Slides for my doc2vec workshop/talk
git clone git@github.com:andrewdblevins/beyond_word2vec.git
once you clone this repo, you can follow along these instructions in this notebook
Please note, that we'll need several packages installed on your laptop.
If you have python, gensim and keras installed on your laptop you are probably good to go.
If you haven't performed installs yet, here are some steps to follow:
I generally recommend using the anaconda package
Create a conda environment:
conda create -n beyondw2v python=3
source activate beyondw2v
conda install anaconda
Then install additional packages:
conda install gensim
conda install -c conda-forge keras
conda install -c conda-forge theano
Download the pretrained google news word vectors
warning: This file is 3.6GB
!wget https://s3.amazonaws.com/mordecai-geo/GoogleNews-vectors-negative300.bin.gz
Optional you may want to test other pretrained vectors. If so, download those
- glove http://nlp.stanford.edu/projects/glove/
- sense2vec https://github.com/explosion/sense2vec
- fastText https://github.com/facebookresearch/fastText/blob/master/pretrained-vectors.md
- metaembeddings http://cistern.cis.lmu.de/meta-emb/
https://nlp.stanford.edu/projects/snli/
Download the following ~100MB:
!wget https://nlp.stanford.edu/projects/snli/snli_1.0.zip

**Material provided:**
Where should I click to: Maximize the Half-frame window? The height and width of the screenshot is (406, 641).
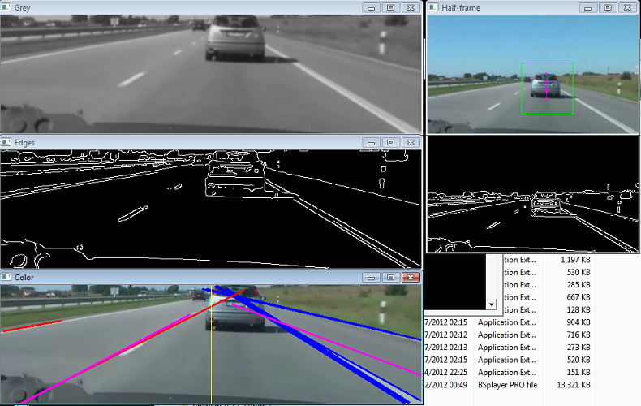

**Your tasks:**
a. Rewrite the doc2vec workshop instructions from "Slides for my" up to and including "on your laptop.", renaming "laptop" to "workstation".
b. Condense the paragraph of the doc2vec workshop instructions that begins "Then install additional packages" into a single sentence.
The data is material separate from the doc2vec workshop instructions.

**Results for each task:**
a.
Slides for my doc2vec workshop/talk
git clone git@github.com:andrewdblevins/beyond_word2vec.git
once you clone this repo, you can follow along these instructions in this notebook
Please note, that we'll need several packages installed on your workstation.

b. Install gensim with conda, then install keras and theano from the conda-forge channel.